___ Supplied data

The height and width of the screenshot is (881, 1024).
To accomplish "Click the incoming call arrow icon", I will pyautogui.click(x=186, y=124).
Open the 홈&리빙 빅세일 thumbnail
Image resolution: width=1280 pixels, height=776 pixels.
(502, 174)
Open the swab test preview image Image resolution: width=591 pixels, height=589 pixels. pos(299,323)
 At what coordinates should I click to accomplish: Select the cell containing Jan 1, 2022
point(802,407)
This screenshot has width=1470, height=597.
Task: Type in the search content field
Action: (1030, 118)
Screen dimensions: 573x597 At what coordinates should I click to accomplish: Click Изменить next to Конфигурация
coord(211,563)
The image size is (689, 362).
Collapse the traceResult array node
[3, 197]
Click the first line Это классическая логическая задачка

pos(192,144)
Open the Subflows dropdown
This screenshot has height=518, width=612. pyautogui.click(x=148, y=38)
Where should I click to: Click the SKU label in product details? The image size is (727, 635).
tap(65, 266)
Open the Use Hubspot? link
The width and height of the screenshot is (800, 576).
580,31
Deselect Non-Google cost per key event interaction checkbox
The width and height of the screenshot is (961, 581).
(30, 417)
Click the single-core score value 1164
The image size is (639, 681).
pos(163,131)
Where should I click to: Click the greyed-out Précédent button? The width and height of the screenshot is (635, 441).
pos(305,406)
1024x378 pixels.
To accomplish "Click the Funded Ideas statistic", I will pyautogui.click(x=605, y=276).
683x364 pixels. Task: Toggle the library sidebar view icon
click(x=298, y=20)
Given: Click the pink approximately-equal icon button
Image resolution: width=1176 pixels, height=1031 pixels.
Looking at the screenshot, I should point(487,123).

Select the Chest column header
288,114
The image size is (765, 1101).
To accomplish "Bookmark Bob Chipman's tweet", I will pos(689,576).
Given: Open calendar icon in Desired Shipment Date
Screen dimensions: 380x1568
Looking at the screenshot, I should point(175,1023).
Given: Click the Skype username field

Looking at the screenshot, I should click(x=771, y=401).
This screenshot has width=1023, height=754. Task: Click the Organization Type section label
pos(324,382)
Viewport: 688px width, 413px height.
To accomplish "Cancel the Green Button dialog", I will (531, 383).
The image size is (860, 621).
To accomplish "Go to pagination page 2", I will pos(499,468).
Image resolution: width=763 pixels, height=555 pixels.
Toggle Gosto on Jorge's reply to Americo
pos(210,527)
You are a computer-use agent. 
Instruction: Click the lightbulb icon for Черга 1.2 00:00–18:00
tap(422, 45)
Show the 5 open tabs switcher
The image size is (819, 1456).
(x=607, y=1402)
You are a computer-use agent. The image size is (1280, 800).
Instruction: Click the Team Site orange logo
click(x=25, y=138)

______

* **Aim of the exercise**
"computer" is the word to look for; copy every line of the data that has it.

* **Response box**
You are a computer-use agent. 
You are a computer-use agent. The image size is (1280, 800).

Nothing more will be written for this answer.